Happy Monday, folks, and welcome to the Weekly Video Games Thread!
Last week, Nintendo released an update to Mario Kart World that brings back my favorite form of Battle Mode, Bob-Omb Blast. It’s something I’ve wanted for the game for a while, and true to form, it’s very fun. Everyone having an extra balloon keeps you from repeatedly getting knocked out, and the normally lovely aesthetic changes World brought to the table work very well.
However, the most interesting thing about it is that it, and I’m guessing this is deliberate, fully ruins the strategy I’d been using for eight years in Mario Kart 8 Deluxe. In that game, I’d act like a carpet bomber. I would grab tons of bombs, wait to see a few players driving together, and run through, dropping them all behind me in a rush. It was fun! It’s also… not really an ideal method of playing in multiplayer, at least from a creative perspective. It’s both super defensive and disengaged, it feels cool but limits one-on-one interaction, and the only real defense against it is to wait for the yutz to run out of bombs. I had fun playing this way in Deluxe, and I’ll probably continue to use this strategy whenever I play it next, but this is very much a “dominant strategy,” the kind of unstoppable method of gaming that makes high level play both fun and extremely boring. It’s Melee players only bothering with Fox, Falco, and Sheik. It’s the most overpowered gun in any given Call of Duty.
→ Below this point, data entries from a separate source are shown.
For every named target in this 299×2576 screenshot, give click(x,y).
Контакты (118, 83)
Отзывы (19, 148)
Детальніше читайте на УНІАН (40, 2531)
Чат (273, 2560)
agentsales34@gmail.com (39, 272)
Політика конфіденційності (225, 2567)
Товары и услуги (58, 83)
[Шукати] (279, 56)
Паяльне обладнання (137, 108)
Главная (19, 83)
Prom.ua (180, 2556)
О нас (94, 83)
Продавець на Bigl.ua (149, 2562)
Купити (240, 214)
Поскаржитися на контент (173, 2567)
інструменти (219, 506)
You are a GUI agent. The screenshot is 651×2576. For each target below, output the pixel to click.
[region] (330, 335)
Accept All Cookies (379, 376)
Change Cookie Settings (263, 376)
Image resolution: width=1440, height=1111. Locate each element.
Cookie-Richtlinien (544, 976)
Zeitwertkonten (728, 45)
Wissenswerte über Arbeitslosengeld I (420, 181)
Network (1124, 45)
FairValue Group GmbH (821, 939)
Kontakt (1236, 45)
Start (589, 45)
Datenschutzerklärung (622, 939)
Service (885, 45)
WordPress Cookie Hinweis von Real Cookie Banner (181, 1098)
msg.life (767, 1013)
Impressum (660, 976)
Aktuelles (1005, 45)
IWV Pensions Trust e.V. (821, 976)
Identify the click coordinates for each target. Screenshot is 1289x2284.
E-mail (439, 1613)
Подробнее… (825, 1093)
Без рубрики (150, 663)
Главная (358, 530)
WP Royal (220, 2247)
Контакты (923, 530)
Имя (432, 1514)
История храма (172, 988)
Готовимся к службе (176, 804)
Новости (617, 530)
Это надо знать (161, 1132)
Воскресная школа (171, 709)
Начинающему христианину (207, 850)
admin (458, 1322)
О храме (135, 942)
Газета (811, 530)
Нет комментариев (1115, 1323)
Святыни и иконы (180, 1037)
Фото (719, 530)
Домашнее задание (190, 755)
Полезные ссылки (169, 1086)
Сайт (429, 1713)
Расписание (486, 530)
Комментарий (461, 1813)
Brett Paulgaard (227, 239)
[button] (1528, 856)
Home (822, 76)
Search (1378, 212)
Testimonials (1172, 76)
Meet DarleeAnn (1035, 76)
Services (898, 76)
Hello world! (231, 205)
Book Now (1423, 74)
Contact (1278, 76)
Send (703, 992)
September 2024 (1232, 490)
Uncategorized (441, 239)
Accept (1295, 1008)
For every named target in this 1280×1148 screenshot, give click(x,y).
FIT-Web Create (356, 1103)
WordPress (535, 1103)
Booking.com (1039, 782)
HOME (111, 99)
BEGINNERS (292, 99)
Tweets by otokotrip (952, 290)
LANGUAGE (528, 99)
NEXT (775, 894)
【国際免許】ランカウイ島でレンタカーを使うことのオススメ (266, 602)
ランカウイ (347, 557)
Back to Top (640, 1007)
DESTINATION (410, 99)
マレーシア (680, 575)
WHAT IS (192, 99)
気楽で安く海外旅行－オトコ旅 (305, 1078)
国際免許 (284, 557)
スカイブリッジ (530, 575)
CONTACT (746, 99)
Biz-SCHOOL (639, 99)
World, appropriately, does just enough to fix this through two things: the levels and the Bob-Oms themselves. In all versions of Bob-Omb Blast, the bombs you throw in front of you explode when they land, while the bombs you drop behind stand until either a few seconds or when someone drives into them. In Deluxe, the bombs’ range is really big, so you don’t really need a ton of skill, planning, or knowledge for them to be useful. In World (and this might be true across the board, but I’m cool and don’t bother looking behind me in Mario Kart), the range is very small. It’s not too small for this to be useful ever, and you can definitely plan for it, but I very quickly realized that my strategy wasn’t applicable, especially not on much larger courses than the ones in Deluxe. I’ve had to play far more actively, running other racers down and not waiting for them to come to me. And while that rush I loved isn’t there, I think the experience is more interesting as a result. To put simply, I’m trying a lot harder now, and it’s made the experience more engaging.
Oddly enough, I’m already seeing another example of this in Batman: Arkham City, which I’ve started replaying. The Predator Mode in that game is a bit more challenging than the one in Arkham Asylum, due to levels, enemies, and overall conditions that don’t allow you to just string up half a dozen goons from gargoyles. See, balancing is a wildly complex topic in game design for both single and multiplayer games. So for today’s prompt, I’d like you to tell me of a time when a game fixed a dominant strategy in a way that added to the experience. I’m more interested in the positives examples today. Maybe that’s because Arkham City also has a couple of bad examples, too.
Anyway, what did you play this weekend?